What needs to be done: Look below for the line that contains "Task: Open the 充值 recharge link", and write out exactly that line and all remaining lines of the listing, omitting pictures.

BEGIN Extracted entries

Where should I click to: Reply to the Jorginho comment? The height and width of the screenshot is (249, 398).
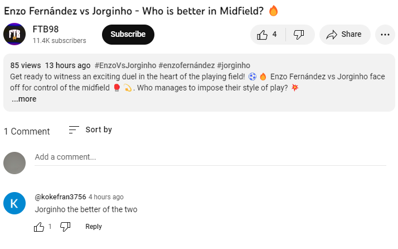point(94,227)
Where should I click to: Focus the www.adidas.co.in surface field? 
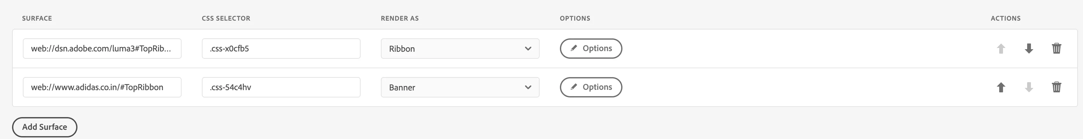pos(102,87)
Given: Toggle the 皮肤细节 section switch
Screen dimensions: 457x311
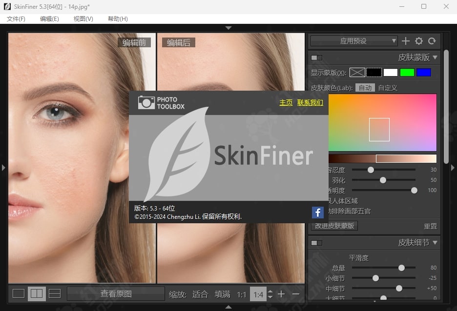Looking at the screenshot, I should [316, 243].
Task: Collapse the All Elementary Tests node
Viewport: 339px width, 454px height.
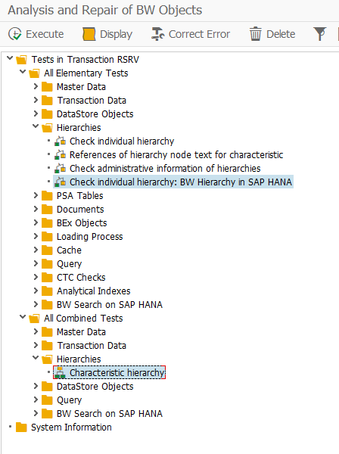Action: [23, 72]
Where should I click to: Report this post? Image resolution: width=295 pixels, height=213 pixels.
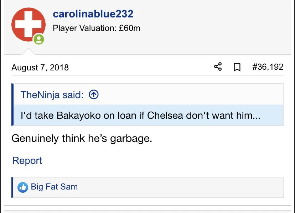pos(27,161)
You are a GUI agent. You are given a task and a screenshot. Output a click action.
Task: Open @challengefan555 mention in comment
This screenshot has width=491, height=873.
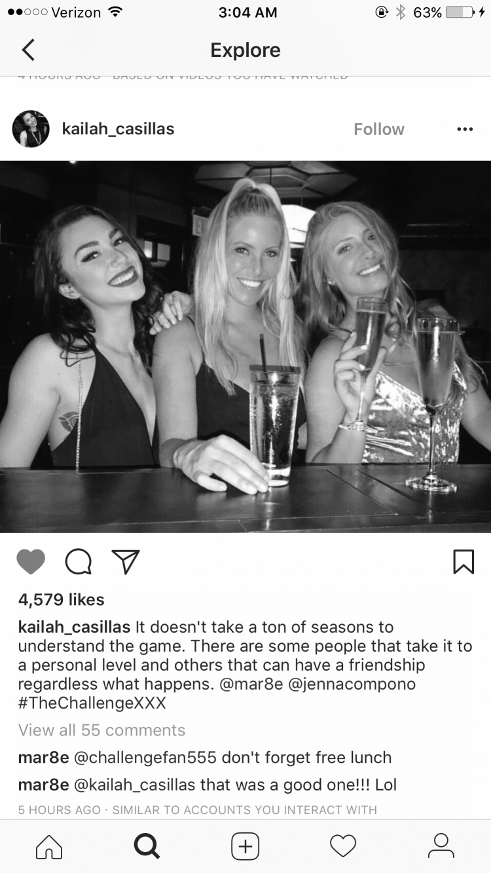click(145, 757)
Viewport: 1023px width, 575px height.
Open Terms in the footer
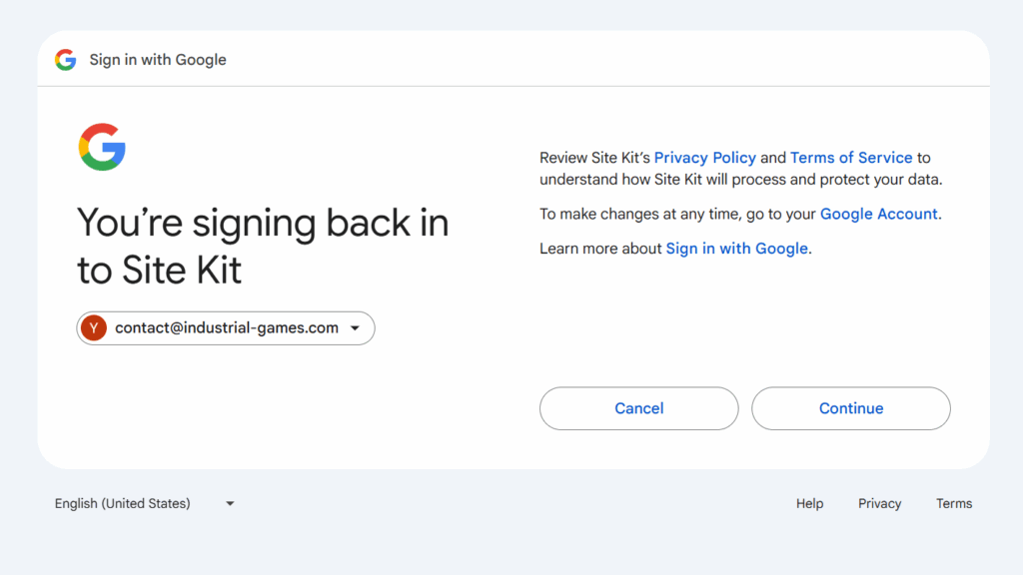pyautogui.click(x=953, y=503)
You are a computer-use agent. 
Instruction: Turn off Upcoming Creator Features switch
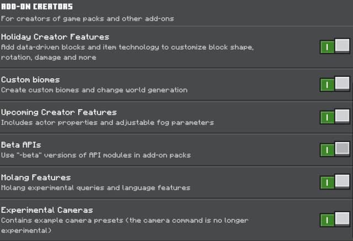[x=335, y=117]
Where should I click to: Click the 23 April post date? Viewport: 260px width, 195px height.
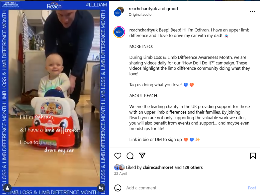tap(121, 173)
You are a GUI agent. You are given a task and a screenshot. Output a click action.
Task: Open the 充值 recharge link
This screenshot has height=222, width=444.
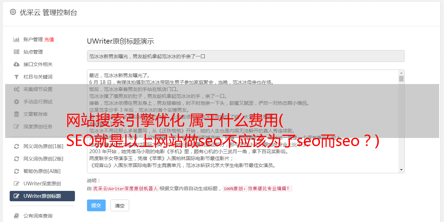pos(49,39)
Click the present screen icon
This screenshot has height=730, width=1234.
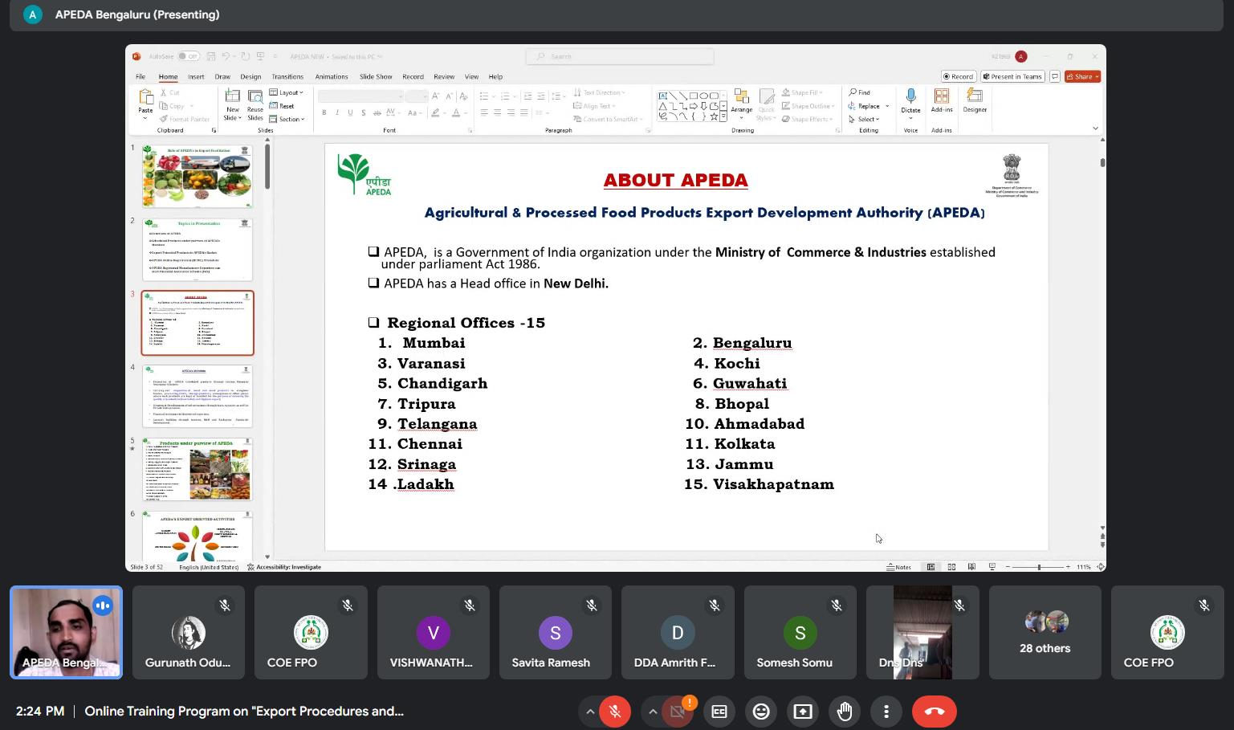click(x=803, y=712)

END Extracted entries

Response area:
Task: Open the 充值 recharge link
This screenshot has height=222, width=444.
pos(49,39)
Click the present screen icon
This screenshot has height=730, width=1234.
click(x=803, y=712)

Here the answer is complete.